Lo stesso ha fatto, più o meno inconsciamente, Vasco Rossi. Lo conosco da più di vent'anni. Comunicavamo via fax, poi l'amicizia si è evoluta e siamo passati alle mail…Poi ci siamo incontrati, ci siamo conosciuti, abbiamo condiviso gioie e dolori, personali e lavorative, luci e ombre, fino ad inventarci Satisfiction, la prima free press letteraria italiana. Un giornale gratuito ma non scontato che presenta non solo scritti inediti di grandi intellettuali e scrittori internazionali (da Pier Paolo Pasolini a Luois Ferdinand Céliné, da Stephen KIng a Roberto Saviano, da Salvatore Quasimodo a Carlo Emilio Gadda), ma delle recensioni "soddisfati e rimborsati". Oltre 50 critici, tra i maggiori del panorama nazionale e appartenenti alle maggiori e più diverse testate giornalistiche, in ogni numero si impegnano a suggerire romanzi e saggi che, nel caso non dovessero poi piacere al lettore, Satisfiction si impegna a rimborsare. Un'idea rivoluzionaria, che ha scosso tutte le paludi letterarie ed editoriali di quello che io chiamo il mondo del "marketing". Il nostro intento è stato quello, e sempre sarà, di ritrovare una "coscienza critica" tra tante proposte che sommergono le nostre librerie. La scelta di Vasco Rossi nel diventare editore non a tempo perso, è sempre in prima linea a garantirci l'indipendenza, ma a portafoglio perso. Il suo, come ha sottolineato in molte interviste, è un investimento a "fondo perso" tanto da dichiarasi "editore spericolato, soddisfatto e rimborsato".

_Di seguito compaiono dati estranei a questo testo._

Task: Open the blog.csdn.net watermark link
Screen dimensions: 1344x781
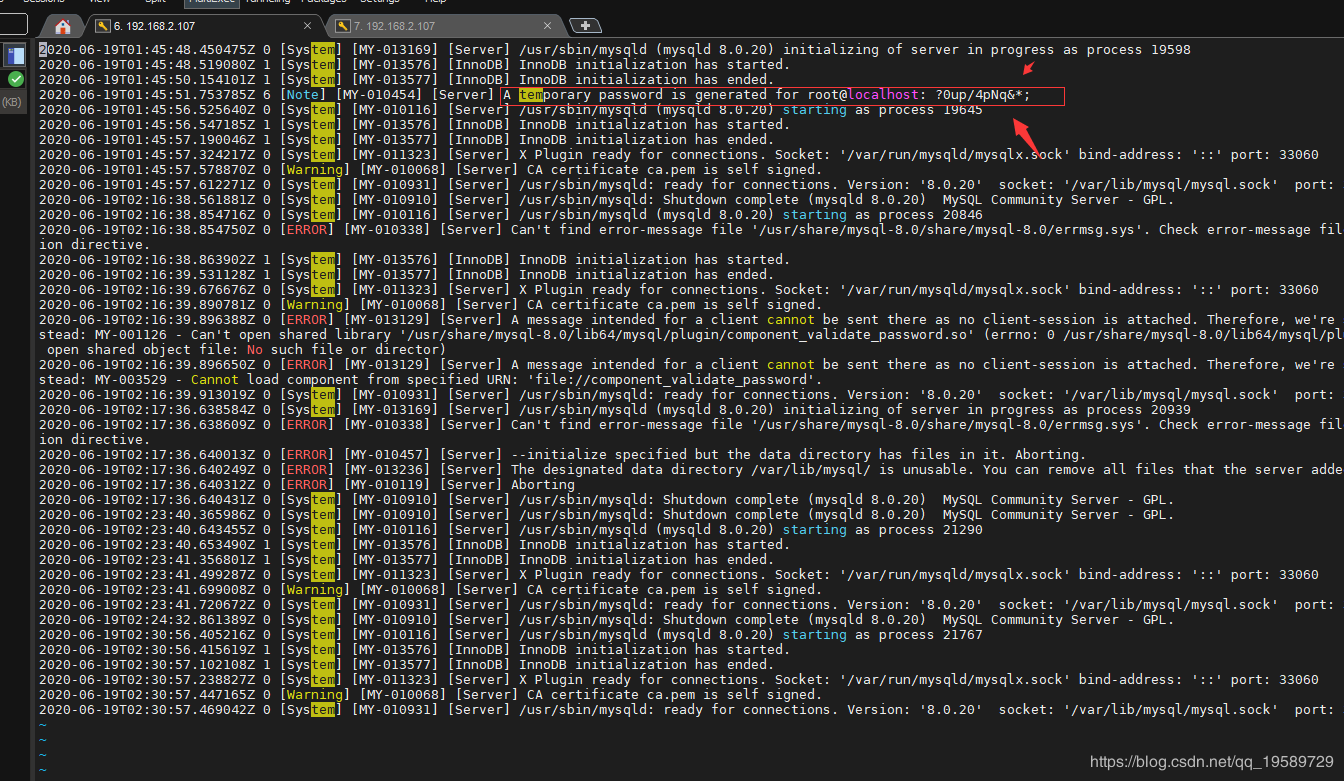Action: click(x=1211, y=762)
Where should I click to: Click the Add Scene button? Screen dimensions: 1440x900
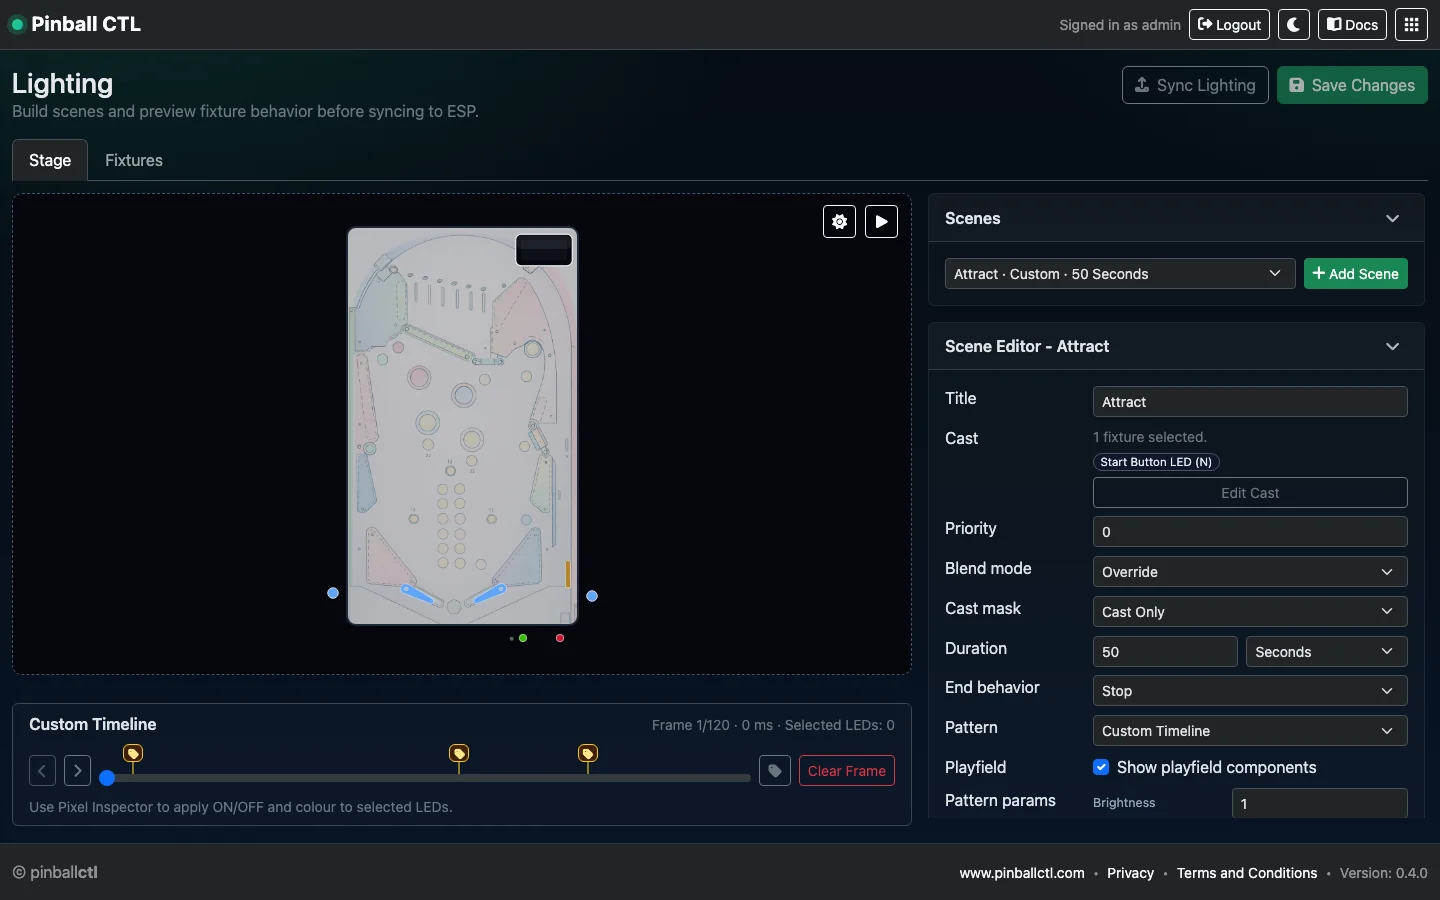tap(1355, 274)
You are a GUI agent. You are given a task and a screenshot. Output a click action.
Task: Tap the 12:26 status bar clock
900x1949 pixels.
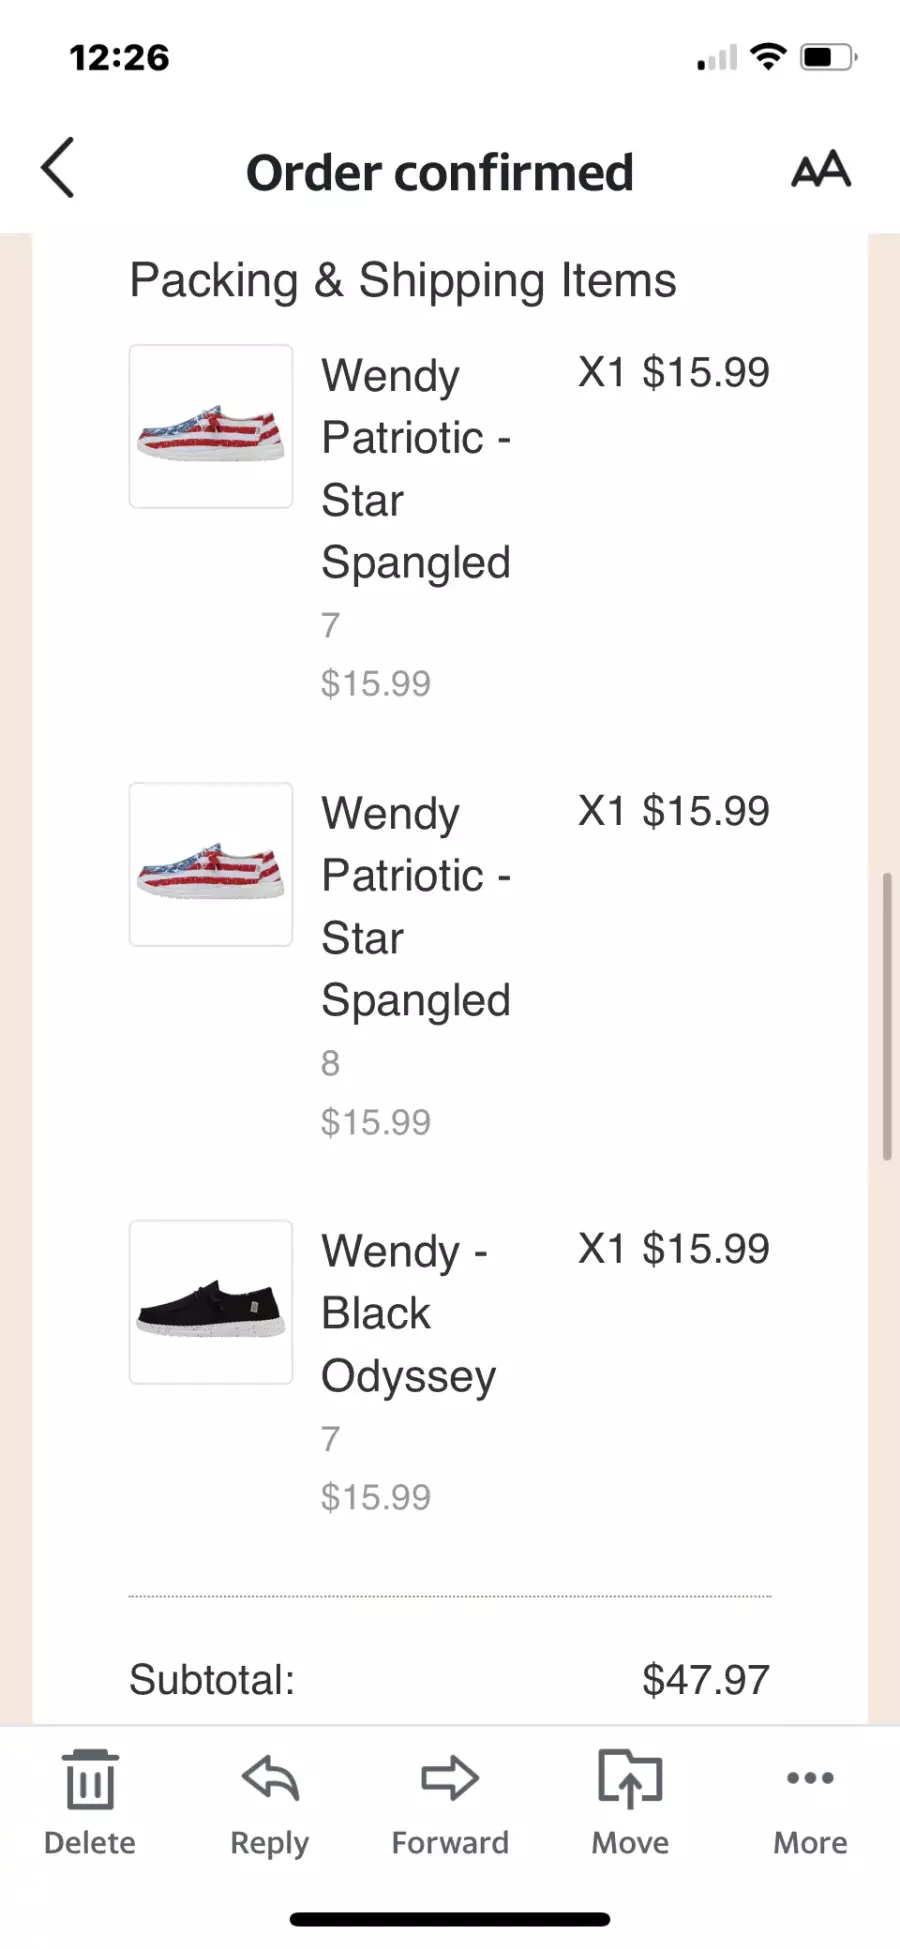coord(119,58)
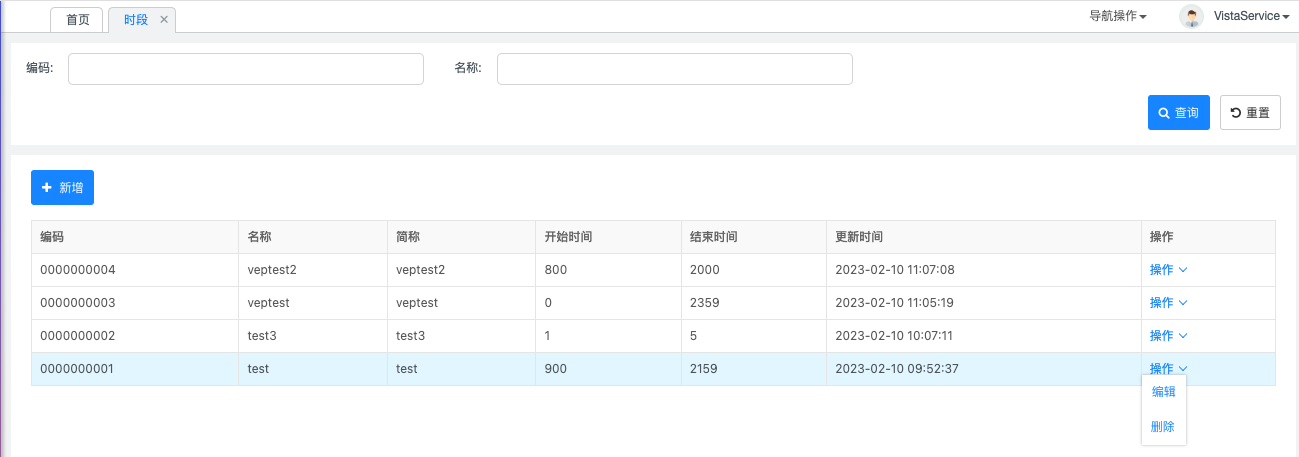Open the 导航操作 dropdown menu
The width and height of the screenshot is (1299, 457).
[1117, 16]
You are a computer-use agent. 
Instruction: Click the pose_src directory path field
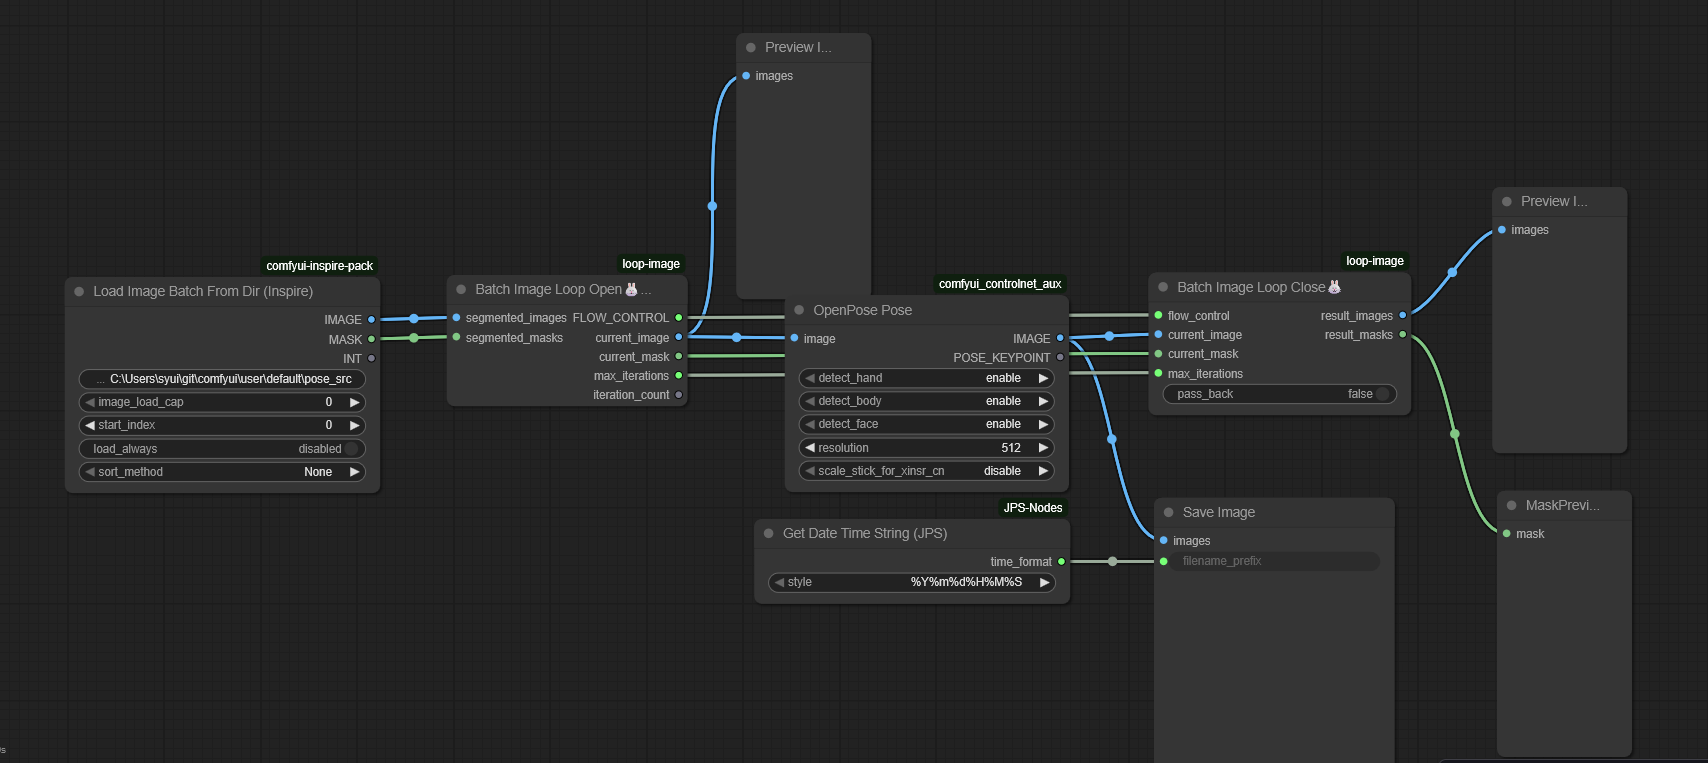222,379
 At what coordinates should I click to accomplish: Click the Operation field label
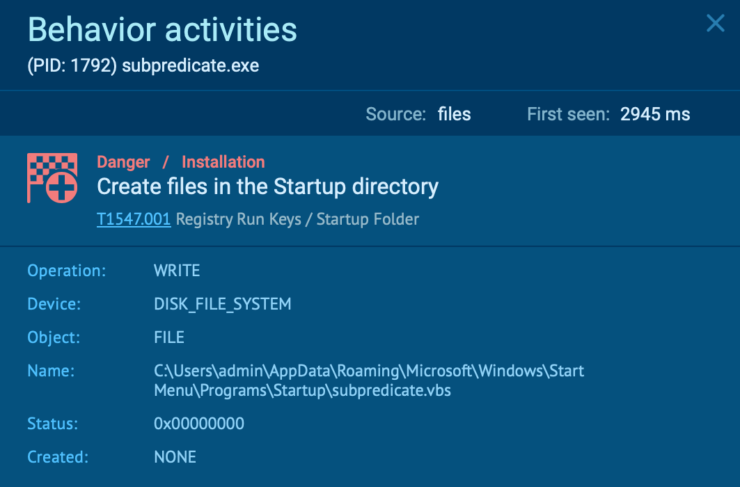(x=66, y=271)
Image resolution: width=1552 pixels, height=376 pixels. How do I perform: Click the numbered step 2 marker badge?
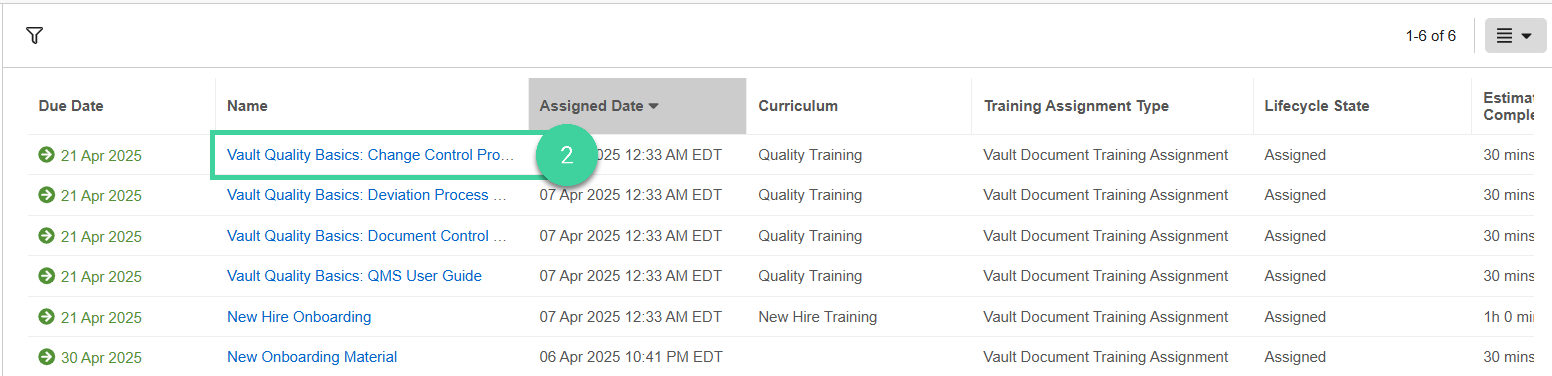[566, 155]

Non lo so se poi tanto spericolato, perché case editrici, intellettuali, scrittori hanno compreso come, di fronte a tante parole di tanti parolai, Vasco Rossi abbia contribuito in prima persona a permettere che Satisfiction in breve sia diventato un punto di riferimento di qualità per i lettori. E questo mio saluto al ritorno dell'artista non è un grazie al suo mecenatismo, ma il saluto affettuoso di un amico, di un fratello maggiore (ma solo in senso anagrafico!) che mi ha insegnato, anche e soprattutto nei miei momenti più bui, che «l'anima non si vende/ si regala» e che anche se molte volte «Sembrava la fine del mondo / Io sono ancora qua/ Ci vuole abilità / Il freddo quando arriva poi va via/ Il tempo di inventarsi…./ Un'altra diavoleria!!!!».